Damon Albarn. Photograph: AP
What is it with celebrities these days? Yesterday morning we had Damon Albarn lecturing us on celebrity culture. By the evening, Ricky Gervais was doing it in the Extras Christmas Special. While both made some valid points (it's hard not to when aiming at the barn door of celebrity with your banjo of righteousness), the double standards on show here were jaw-dropping in the extreme. Yes, let's mock the B-list celebrities who have to appear on reality shows to revive their flagging careers - via a show that employs countless B-list celebrities desperate to revive their flagging careers. Yes, let's claim that "99% of the media should be banned" - as long as we keep the radio show that allows pop stars to take the moral high ground. (Talking of which, if he has a problem with celebrities acquiring status beyond their talents, what exactly qualifies Albarn to host the Today Programme?)

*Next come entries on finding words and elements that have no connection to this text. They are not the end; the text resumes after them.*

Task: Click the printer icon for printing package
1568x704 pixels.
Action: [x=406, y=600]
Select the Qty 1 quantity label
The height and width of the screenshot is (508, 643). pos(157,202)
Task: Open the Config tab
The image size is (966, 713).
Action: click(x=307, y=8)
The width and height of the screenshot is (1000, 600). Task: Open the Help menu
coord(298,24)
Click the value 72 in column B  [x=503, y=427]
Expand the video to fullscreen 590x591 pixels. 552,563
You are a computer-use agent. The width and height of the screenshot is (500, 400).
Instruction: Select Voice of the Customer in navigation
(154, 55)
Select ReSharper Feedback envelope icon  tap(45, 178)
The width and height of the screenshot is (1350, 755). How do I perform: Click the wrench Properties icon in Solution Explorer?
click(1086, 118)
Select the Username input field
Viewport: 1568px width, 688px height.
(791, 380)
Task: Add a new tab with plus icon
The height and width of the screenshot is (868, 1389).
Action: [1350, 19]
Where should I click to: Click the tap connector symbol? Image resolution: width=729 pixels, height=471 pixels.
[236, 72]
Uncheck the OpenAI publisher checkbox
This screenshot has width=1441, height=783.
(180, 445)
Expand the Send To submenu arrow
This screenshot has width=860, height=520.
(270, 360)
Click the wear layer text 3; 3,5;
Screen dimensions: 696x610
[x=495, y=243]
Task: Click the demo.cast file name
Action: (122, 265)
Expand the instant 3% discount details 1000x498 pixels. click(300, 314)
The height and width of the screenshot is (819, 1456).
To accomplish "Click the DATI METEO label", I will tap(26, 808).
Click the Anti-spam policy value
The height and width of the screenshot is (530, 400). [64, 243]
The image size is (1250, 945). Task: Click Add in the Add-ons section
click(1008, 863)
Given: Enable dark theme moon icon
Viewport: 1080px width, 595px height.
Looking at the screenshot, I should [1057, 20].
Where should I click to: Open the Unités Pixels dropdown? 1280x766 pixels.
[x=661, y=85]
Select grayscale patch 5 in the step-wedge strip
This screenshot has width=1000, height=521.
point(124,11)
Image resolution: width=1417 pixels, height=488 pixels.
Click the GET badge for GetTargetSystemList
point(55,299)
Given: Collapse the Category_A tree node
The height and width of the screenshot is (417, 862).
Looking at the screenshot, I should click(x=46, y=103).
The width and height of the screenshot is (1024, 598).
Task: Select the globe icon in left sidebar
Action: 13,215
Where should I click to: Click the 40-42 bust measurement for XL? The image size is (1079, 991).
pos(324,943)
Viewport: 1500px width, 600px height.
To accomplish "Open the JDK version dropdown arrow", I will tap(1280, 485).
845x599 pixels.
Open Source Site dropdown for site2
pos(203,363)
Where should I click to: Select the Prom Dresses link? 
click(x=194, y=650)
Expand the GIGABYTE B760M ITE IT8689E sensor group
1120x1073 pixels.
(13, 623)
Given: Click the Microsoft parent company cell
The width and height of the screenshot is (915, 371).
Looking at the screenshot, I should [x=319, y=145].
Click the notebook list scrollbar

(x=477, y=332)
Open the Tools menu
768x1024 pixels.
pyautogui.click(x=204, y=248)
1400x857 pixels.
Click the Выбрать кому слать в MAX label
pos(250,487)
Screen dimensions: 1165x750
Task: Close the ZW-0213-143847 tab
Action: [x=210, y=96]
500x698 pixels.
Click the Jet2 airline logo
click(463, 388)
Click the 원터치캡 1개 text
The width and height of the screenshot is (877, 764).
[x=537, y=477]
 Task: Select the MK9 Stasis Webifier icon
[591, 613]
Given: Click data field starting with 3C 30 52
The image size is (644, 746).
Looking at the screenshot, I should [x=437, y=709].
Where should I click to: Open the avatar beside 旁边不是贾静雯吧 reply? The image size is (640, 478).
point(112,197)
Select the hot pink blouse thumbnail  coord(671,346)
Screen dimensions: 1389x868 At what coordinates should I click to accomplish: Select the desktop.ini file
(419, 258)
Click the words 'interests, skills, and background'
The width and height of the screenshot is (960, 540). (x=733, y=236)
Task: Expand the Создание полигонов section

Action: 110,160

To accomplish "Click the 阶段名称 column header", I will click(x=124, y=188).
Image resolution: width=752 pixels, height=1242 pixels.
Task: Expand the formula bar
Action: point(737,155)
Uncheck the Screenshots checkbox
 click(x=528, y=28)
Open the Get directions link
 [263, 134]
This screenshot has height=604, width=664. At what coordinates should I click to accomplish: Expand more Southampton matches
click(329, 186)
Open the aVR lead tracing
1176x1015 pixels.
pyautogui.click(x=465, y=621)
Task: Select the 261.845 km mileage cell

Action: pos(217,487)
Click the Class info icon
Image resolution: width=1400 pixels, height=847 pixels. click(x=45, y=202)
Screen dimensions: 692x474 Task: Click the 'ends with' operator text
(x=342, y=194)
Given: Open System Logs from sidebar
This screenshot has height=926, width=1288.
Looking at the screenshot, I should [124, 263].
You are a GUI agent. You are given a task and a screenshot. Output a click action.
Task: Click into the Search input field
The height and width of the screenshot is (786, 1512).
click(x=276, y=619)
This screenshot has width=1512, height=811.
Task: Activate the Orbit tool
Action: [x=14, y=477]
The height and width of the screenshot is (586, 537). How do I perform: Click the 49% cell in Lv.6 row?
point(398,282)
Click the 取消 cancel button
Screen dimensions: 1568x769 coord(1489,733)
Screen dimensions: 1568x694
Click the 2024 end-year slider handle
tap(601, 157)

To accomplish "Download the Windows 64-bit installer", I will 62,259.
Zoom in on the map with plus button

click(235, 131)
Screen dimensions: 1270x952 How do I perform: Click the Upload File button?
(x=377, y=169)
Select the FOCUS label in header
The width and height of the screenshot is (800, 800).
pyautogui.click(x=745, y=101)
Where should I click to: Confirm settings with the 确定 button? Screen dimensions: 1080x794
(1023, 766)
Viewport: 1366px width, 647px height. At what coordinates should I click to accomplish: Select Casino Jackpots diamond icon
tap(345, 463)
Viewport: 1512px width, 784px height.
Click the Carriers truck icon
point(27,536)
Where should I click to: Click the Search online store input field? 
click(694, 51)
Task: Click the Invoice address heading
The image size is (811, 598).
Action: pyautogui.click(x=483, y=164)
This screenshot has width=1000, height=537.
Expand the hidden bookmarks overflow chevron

Both Gervais and Albarn take issue with the talent vacuum at the centre of modern celebdom. The X Factor usually bears the brunt of this. And while Gervais was spot-on about the early stages of the show, in which multi-millionaires mock "the bewildered", they're tarring an awful lot of people with the same brush. Leona Lewis is supremely talented by anyone's reckoning. OK, she doesn't write or produce her own songs like Albarn does, but let's not forget he started off writing awful faux-baggy rubbish. And anyone who takes issue with conveyor-belt pop needs only look at Motown to see it's not a bad thing per se.
Don't get me wrong: I'm no champion of vacuous celebrity culture. I'd just rather not be lectured by a celebrity about it.